Noreena supports Met Opera chief Peter Gelb’s cancellation of The Death of Klinghoffer relay ‘at this time of rising antisemitism, particularly in Europe’ and furnishes it with credible statistics. She quotes an ADL survey: ‘ 24% of people in western Europe (37% in France, 29% in Spain, 27% in Germany, 69% in Greece) and 34% in eastern Europe (41% in Hungary, 45% in Poland, 38% in Ukraine) harboured antisemitic views.’

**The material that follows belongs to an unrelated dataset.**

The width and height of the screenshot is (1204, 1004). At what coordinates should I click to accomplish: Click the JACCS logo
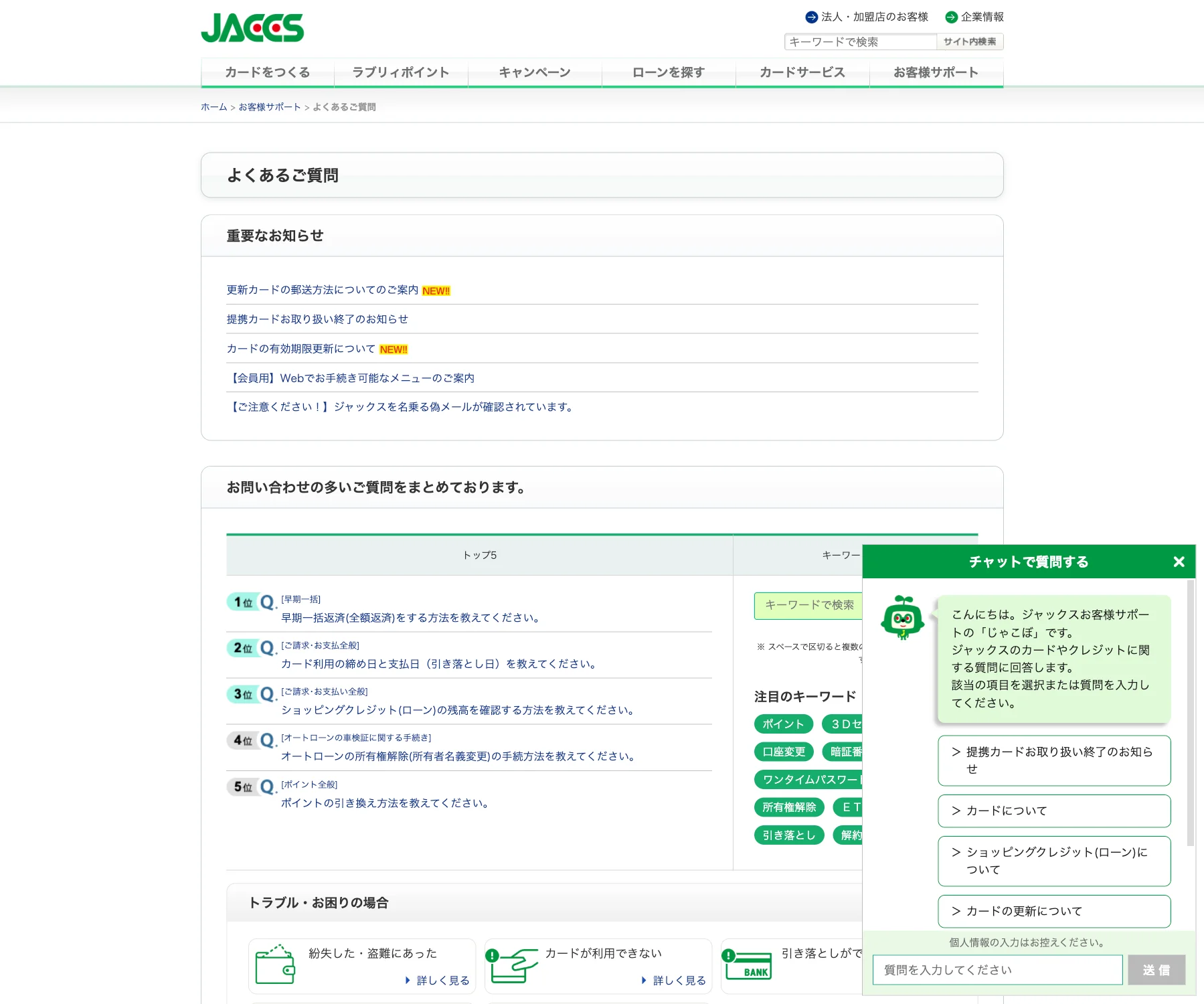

However, in justifying the Met’s cancellation, Noreena Hertz promotes an artistic taboo that, in our view, cannot be helpful either for intellectual clarity or for the fight against racism. Here’s here conclusion:
The Death of Klinghoffer neither condemns nor condones the execution of the American Jew Leon Klinghoffer by Palestinian terrorists. In the world of opera this may be acceptable. This may be the prerogative of art. In the real world not taking a stand against antisemitism is categorically not an option.

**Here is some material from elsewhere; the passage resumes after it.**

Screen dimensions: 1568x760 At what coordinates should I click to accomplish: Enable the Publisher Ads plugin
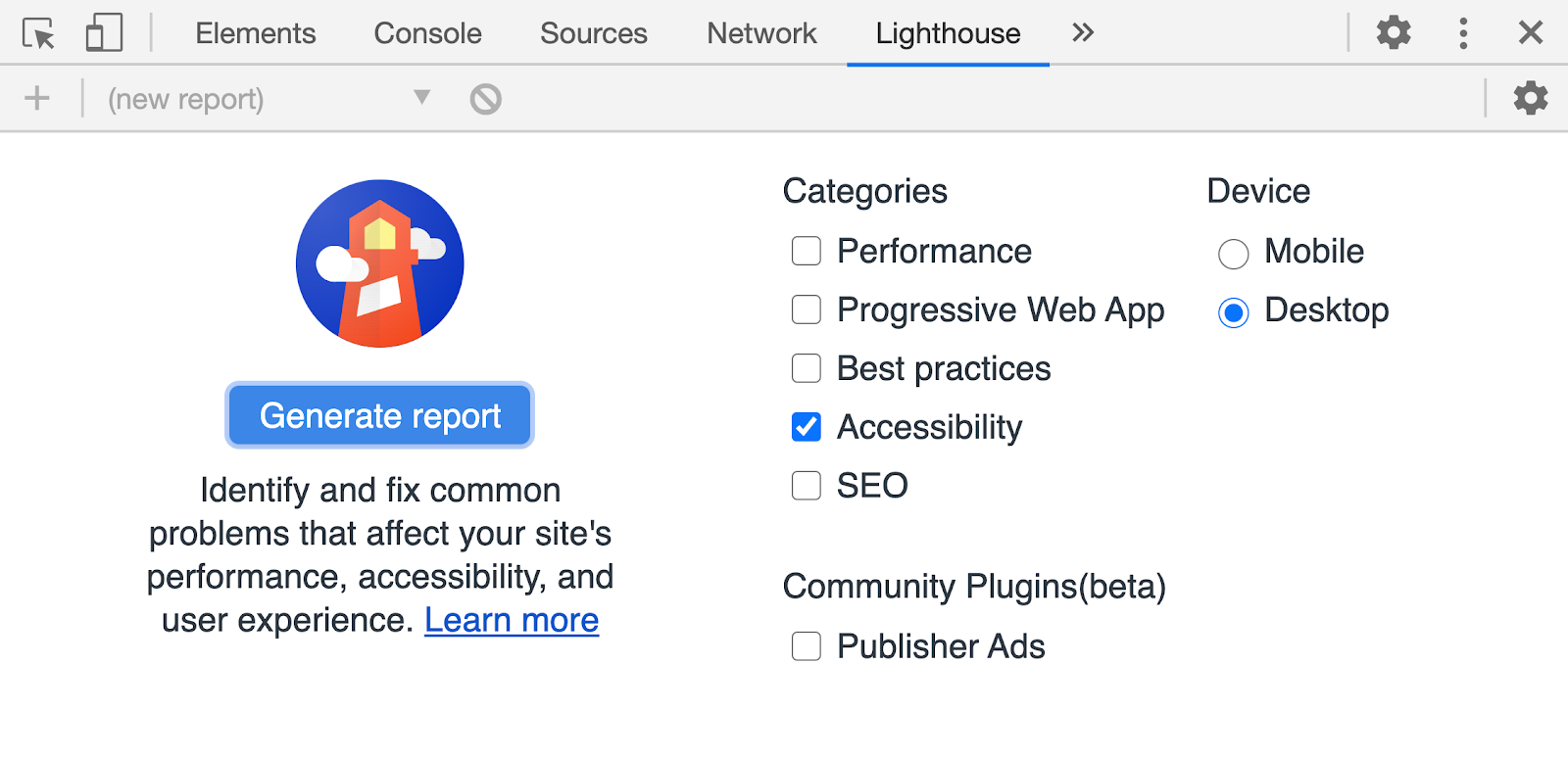[806, 646]
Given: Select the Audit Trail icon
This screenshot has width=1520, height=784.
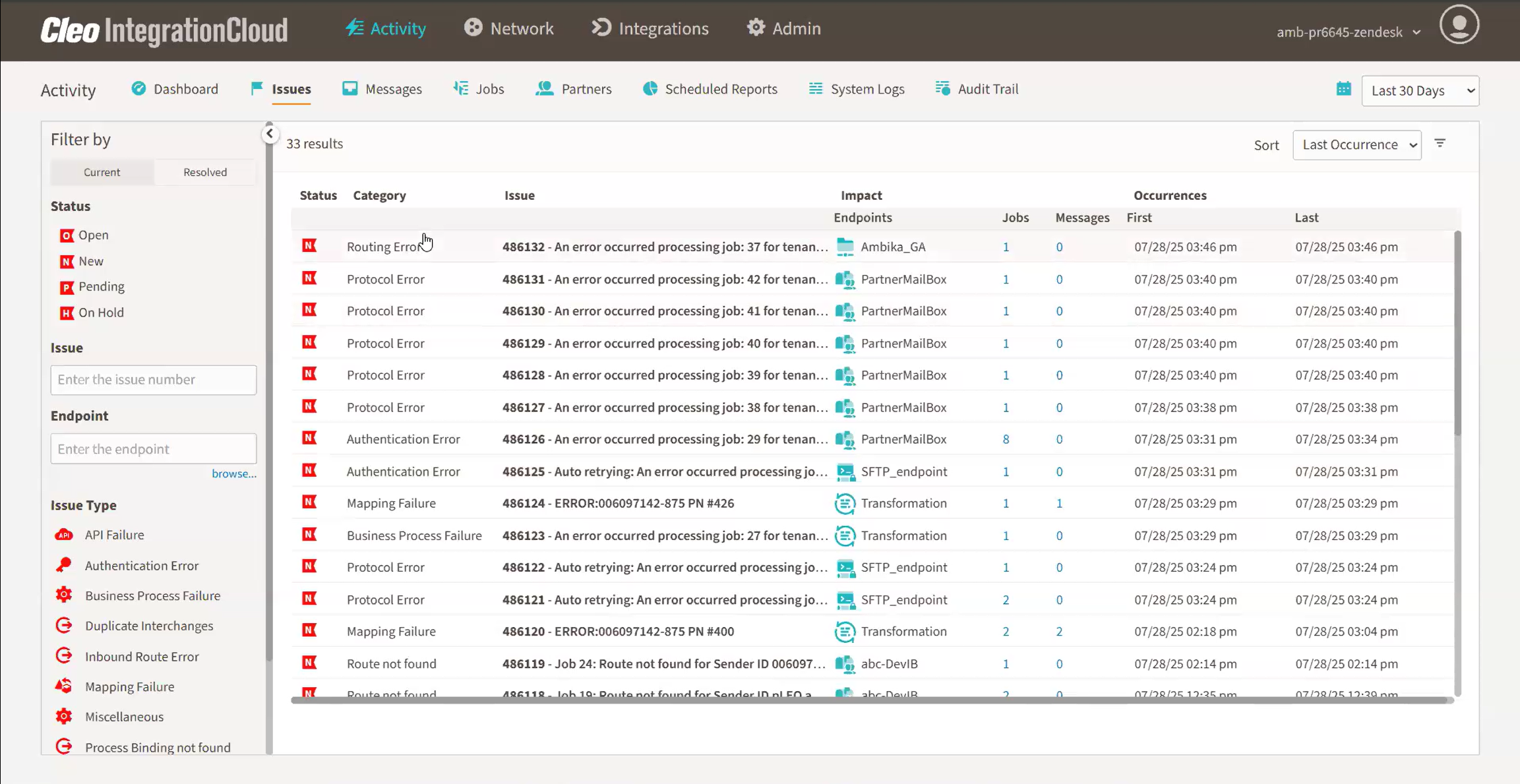Looking at the screenshot, I should point(943,88).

Would that mean a ban on Merchant of Venice, Oliver Twist, Richard Wagner, T. S. Eliot and certain works of Conan Doyle and Agatha Christie?
Isn’t it better to name the beast than to push it under the bed? Few stage works express Arab anti-semitism more directly than Klinghoffer. Gelb’s ban suppresses that recognition.
Nothing is gained by censorship except the closing of minds. Evil exists in this world and art must seek to confront it.
Anti-semitism is a resurgent evil. Let’s name it, shame it and keep it under discussion.